# Pre/Post-Processing for Hugging Face (HF) Text Embeddings Inference (TEI)

---

This notebook's CI test result for us-west-2 is as follows. CI test results in other regions can be found at the end of the notebook.

![This us-west-2 badge failed to load. Check your device's internet connectivity, otherwise the service is currently unavailable](https://prod.us-west-2.tcx-beacon.docs.aws.dev/sagemaker-nb/us-west-2/generative_ai|sm-text_embedding_custom_processing.ipynb)

---

## Overview

In this demo notebook, we demonstrate how to implement pre/post-processing logic for [HF TEI](https://huggingface.co/docs/text-embeddings-inference/en/index) use cases. While it provides improved performance and convenient SageMaker integrations, the [SageMaker TEI image](https://docs.aws.amazon.com/sagemaker/latest/dg/pre-built-containers-support-policy.html#pre-built-containers-support-policy-dlc) does not support custom pre/post-processing logic out-of-the-box. For customers looking to customize their logic, we show how to leverage the [SageMaker Transformers Image](https://github.com/aws/deep-learning-containers/blob/master/available_images.md#huggingface-inference-containers) to load and invoke a HF TEI model with a custom InferenceSpec so that customers can still pre/post-process their results from their SageMaker endpoint(s).

Directives
- a) According to the notebook page, what does the SageMaker TEI image not support out-of-the-box?
- b) Reproduce the notebook page word for word from "In this demo" to "their SageMaker endpoint(s).".

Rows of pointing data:
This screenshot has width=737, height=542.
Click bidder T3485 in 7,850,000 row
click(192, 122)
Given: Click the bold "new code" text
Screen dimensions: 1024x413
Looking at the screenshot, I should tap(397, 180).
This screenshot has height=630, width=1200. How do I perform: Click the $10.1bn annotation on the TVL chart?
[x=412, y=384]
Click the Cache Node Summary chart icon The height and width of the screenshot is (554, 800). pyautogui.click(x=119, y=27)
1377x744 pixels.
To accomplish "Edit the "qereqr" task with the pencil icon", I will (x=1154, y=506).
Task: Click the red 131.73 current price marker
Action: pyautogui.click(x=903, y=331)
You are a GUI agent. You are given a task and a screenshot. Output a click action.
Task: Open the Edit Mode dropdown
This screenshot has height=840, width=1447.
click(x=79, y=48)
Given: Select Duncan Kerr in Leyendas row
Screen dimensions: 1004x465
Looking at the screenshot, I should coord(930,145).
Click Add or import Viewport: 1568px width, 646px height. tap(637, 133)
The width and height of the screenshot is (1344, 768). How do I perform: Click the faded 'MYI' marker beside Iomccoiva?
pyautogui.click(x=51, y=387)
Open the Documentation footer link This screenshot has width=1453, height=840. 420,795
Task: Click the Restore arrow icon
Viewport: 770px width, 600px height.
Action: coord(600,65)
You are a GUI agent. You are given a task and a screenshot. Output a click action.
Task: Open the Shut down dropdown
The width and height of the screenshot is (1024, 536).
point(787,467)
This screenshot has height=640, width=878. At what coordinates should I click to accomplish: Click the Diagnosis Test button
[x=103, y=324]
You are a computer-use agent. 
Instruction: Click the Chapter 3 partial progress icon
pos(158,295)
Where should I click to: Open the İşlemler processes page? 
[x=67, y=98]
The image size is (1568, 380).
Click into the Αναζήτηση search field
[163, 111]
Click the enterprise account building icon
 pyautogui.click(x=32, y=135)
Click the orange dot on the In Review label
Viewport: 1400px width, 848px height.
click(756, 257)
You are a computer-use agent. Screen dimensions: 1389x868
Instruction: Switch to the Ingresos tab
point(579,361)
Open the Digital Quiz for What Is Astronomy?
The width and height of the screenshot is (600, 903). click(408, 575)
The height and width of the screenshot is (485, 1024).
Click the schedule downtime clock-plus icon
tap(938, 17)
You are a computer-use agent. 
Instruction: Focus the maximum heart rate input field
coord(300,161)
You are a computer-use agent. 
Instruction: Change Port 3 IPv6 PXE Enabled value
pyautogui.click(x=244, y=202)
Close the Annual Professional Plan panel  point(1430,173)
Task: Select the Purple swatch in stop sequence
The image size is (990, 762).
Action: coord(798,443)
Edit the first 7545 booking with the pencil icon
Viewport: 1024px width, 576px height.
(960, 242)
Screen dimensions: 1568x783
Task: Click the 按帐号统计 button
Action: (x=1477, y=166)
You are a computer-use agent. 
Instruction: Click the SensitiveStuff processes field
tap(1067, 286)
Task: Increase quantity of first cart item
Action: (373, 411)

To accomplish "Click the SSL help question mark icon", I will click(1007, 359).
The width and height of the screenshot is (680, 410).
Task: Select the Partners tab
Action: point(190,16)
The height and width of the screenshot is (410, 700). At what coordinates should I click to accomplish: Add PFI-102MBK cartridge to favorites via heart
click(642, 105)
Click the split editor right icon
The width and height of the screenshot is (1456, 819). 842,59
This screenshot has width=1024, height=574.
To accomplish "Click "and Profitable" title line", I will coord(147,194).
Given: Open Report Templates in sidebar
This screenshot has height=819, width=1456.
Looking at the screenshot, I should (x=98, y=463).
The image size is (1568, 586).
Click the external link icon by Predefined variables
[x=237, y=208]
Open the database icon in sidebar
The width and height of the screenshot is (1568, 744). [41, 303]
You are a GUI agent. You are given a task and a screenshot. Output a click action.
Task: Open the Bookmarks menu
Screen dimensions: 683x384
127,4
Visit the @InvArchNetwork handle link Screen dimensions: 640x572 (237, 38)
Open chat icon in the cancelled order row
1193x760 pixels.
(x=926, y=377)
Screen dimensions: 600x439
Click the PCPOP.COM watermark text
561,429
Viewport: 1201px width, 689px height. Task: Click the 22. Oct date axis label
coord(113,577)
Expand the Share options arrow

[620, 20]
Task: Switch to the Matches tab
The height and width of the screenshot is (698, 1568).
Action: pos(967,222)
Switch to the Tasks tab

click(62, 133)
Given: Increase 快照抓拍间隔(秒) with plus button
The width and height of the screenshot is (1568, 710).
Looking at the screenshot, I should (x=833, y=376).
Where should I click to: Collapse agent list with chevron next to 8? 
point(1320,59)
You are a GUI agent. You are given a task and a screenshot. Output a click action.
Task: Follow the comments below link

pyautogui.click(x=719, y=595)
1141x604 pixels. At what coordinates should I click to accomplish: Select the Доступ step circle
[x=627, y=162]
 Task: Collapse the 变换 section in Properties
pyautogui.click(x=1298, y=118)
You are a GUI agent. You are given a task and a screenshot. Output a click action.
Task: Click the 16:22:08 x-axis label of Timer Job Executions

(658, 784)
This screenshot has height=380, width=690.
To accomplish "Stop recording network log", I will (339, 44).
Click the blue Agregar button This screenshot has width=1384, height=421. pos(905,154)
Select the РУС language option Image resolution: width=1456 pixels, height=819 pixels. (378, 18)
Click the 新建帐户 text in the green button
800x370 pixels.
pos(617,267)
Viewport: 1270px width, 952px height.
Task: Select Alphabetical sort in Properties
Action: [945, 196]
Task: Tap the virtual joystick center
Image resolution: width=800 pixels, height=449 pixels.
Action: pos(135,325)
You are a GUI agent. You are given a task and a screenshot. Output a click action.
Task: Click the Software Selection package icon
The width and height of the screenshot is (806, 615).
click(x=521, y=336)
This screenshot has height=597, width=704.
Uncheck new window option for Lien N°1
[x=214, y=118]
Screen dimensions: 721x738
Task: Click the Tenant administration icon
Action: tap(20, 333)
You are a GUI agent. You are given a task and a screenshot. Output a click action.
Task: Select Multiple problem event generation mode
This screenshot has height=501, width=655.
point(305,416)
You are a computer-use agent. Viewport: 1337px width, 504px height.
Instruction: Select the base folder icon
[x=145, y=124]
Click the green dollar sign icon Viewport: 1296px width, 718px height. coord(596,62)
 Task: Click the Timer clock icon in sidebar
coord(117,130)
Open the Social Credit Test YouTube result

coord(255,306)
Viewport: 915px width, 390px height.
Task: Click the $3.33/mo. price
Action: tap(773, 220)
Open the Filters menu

Solutions
- a) Custom pre/post-processing logic.

- b)
In this demo notebook, we demonstrate how to implement pre/post-processing logic for [HF TEI](https://huggingface.co/docs/text-embeddings-inference/en/index) use cases. While it provides improved performance and convenient SageMaker integrations, the [SageMaker TEI image](https://docs.aws.amazon.com/sagemaker/latest/dg/pre-built-containers-support-policy.html#pre-built-containers-support-policy-dlc) does not support custom pre/post-processing logic out-of-the-box. For customers looking to customize their logic, we show how to leverage the [SageMaker Transformers Image](https://github.com/aws/deep-learning-containers/blob/master/available_images.md#huggingface-inference-containers) to load and invoke a HF TEI model with a custom InferenceSpec so that customers can still pre/post-process their results from their SageMaker endpoint(s).